* [Work to be completed] The records under this task must be duplicated exactly.

Stored data entries:

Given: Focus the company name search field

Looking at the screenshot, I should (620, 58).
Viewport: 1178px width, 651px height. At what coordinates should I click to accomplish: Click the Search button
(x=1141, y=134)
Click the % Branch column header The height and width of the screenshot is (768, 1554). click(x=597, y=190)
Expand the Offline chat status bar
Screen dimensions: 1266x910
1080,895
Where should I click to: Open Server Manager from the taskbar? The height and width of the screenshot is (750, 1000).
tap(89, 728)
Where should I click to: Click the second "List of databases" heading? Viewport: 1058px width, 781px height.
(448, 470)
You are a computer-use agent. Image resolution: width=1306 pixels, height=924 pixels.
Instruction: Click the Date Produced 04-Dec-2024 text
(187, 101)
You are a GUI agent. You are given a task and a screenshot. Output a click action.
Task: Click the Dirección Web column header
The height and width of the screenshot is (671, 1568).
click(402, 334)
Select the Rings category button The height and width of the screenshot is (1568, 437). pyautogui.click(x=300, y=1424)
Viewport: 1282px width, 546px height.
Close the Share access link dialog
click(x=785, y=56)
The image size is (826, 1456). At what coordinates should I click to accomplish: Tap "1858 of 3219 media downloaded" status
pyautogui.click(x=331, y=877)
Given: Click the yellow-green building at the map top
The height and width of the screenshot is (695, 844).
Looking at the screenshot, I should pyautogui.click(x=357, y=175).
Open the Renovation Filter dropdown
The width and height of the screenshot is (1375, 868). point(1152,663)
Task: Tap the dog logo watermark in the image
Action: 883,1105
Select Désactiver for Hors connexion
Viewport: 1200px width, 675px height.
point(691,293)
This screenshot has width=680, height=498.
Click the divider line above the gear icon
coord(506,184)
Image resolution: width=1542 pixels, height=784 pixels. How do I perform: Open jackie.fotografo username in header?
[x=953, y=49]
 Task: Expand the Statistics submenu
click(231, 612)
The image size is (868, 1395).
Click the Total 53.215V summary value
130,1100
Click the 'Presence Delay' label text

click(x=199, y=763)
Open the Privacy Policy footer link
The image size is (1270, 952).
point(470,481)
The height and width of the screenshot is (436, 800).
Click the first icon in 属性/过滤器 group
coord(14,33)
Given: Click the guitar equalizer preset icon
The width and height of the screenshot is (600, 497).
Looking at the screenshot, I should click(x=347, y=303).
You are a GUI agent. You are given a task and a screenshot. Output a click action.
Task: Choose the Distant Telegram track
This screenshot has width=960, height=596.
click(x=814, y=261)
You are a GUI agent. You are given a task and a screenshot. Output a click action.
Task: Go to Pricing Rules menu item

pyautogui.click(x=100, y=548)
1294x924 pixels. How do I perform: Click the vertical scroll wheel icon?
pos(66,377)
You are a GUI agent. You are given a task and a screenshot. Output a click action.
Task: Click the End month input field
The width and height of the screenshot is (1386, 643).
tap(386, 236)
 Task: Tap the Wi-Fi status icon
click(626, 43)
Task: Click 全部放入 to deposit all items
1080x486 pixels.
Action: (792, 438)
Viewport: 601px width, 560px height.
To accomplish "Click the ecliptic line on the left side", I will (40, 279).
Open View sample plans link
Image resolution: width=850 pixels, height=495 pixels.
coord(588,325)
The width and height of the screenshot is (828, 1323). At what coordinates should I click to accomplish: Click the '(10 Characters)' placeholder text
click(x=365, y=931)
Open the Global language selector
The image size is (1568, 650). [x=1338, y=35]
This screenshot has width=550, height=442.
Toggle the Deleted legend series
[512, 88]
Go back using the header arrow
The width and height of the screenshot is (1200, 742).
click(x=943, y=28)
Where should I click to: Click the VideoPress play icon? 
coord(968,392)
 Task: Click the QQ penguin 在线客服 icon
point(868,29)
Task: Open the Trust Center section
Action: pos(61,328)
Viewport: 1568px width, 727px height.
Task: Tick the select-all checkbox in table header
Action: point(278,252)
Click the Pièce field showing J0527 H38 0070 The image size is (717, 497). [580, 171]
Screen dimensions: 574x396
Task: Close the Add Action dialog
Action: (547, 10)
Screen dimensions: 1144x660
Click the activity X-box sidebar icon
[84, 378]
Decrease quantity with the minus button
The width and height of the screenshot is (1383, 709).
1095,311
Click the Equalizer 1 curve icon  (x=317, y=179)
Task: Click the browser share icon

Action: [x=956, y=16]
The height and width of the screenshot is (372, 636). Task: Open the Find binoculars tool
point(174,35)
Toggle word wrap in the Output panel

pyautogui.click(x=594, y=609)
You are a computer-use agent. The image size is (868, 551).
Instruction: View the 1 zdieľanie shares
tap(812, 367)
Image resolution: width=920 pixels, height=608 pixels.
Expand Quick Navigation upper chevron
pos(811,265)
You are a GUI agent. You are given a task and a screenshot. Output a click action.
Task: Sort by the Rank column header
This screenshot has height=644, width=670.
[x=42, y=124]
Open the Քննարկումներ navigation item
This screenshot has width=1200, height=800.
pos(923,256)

* [Response to the task]
Given: Focus the company name search field

Looking at the screenshot, I should (620, 58).
Viewport: 1178px width, 651px height. At what coordinates should I click to accomplish: Click the Search button
(x=1141, y=134)
Click the % Branch column header The height and width of the screenshot is (768, 1554). click(x=597, y=190)
Expand the Offline chat status bar
Screen dimensions: 1266x910
1080,895
Where should I click to: Open Server Manager from the taskbar? The height and width of the screenshot is (750, 1000).
tap(89, 728)
Where should I click to: Click the second "List of databases" heading? Viewport: 1058px width, 781px height.
(448, 470)
You are a computer-use agent. Image resolution: width=1306 pixels, height=924 pixels.
Instruction: Click the Date Produced 04-Dec-2024 text
(187, 101)
You are a GUI agent. You are given a task and a screenshot. Output a click action.
Task: Click the Dirección Web column header
The height and width of the screenshot is (671, 1568).
click(402, 334)
Select the Rings category button The height and width of the screenshot is (1568, 437). pyautogui.click(x=300, y=1424)
Viewport: 1282px width, 546px height.
Close the Share access link dialog
click(x=785, y=56)
The image size is (826, 1456). At what coordinates should I click to accomplish: Tap "1858 of 3219 media downloaded" status
pyautogui.click(x=331, y=877)
Given: Click the yellow-green building at the map top
The height and width of the screenshot is (695, 844).
Looking at the screenshot, I should pyautogui.click(x=357, y=175).
Open the Renovation Filter dropdown
The width and height of the screenshot is (1375, 868). point(1152,663)
Task: Tap the dog logo watermark in the image
Action: 883,1105
Select Désactiver for Hors connexion
Viewport: 1200px width, 675px height.
point(691,293)
This screenshot has width=680, height=498.
Click the divider line above the gear icon
coord(506,184)
Image resolution: width=1542 pixels, height=784 pixels. How do I perform: Open jackie.fotografo username in header?
[x=953, y=49]
 Task: Expand the Statistics submenu
click(231, 612)
The image size is (868, 1395).
Click the Total 53.215V summary value
130,1100
Click the 'Presence Delay' label text

click(x=199, y=763)
Open the Privacy Policy footer link
The image size is (1270, 952).
point(470,481)
The height and width of the screenshot is (436, 800).
Click the first icon in 属性/过滤器 group
coord(14,33)
Given: Click the guitar equalizer preset icon
The width and height of the screenshot is (600, 497).
Looking at the screenshot, I should click(x=347, y=303).
You are a GUI agent. You are given a task and a screenshot. Output a click action.
Task: Choose the Distant Telegram track
This screenshot has width=960, height=596.
click(x=814, y=261)
You are a GUI agent. You are given a task and a screenshot. Output a click action.
Task: Go to Pricing Rules menu item

pyautogui.click(x=100, y=548)
1294x924 pixels. How do I perform: Click the vertical scroll wheel icon?
pos(66,377)
You are a GUI agent. You are given a task and a screenshot. Output a click action.
Task: Click the End month input field
The width and height of the screenshot is (1386, 643).
tap(386, 236)
 Task: Tap the Wi-Fi status icon
click(626, 43)
Task: Click 全部放入 to deposit all items
1080x486 pixels.
Action: (792, 438)
Viewport: 601px width, 560px height.
To accomplish "Click the ecliptic line on the left side", I will (40, 279).
Open View sample plans link
Image resolution: width=850 pixels, height=495 pixels.
coord(588,325)
The width and height of the screenshot is (828, 1323). At what coordinates should I click to accomplish: Click the '(10 Characters)' placeholder text
click(x=365, y=931)
Open the Global language selector
The image size is (1568, 650). [x=1338, y=35]
This screenshot has width=550, height=442.
Toggle the Deleted legend series
[512, 88]
Go back using the header arrow
The width and height of the screenshot is (1200, 742).
click(x=943, y=28)
Where should I click to: Click the VideoPress play icon? 
coord(968,392)
 Task: Click the QQ penguin 在线客服 icon
point(868,29)
Task: Open the Trust Center section
Action: pos(61,328)
Viewport: 1568px width, 727px height.
Task: Tick the select-all checkbox in table header
Action: point(278,252)
Click the Pièce field showing J0527 H38 0070 The image size is (717, 497). [580, 171]
Screen dimensions: 574x396
Task: Close the Add Action dialog
Action: (547, 10)
Screen dimensions: 1144x660
Click the activity X-box sidebar icon
[84, 378]
Decrease quantity with the minus button
The width and height of the screenshot is (1383, 709).
1095,311
Click the Equalizer 1 curve icon  (x=317, y=179)
Task: Click the browser share icon

Action: [x=956, y=16]
The height and width of the screenshot is (372, 636). Task: Open the Find binoculars tool
point(174,35)
Toggle word wrap in the Output panel

pyautogui.click(x=594, y=609)
You are a computer-use agent. The image size is (868, 551).
Instruction: View the 1 zdieľanie shares
tap(812, 367)
Image resolution: width=920 pixels, height=608 pixels.
Expand Quick Navigation upper chevron
pos(811,265)
You are a GUI agent. You are given a task and a screenshot. Output a click action.
Task: Sort by the Rank column header
This screenshot has height=644, width=670.
[x=42, y=124]
Open the Քննարկումներ navigation item
This screenshot has width=1200, height=800.
pos(923,256)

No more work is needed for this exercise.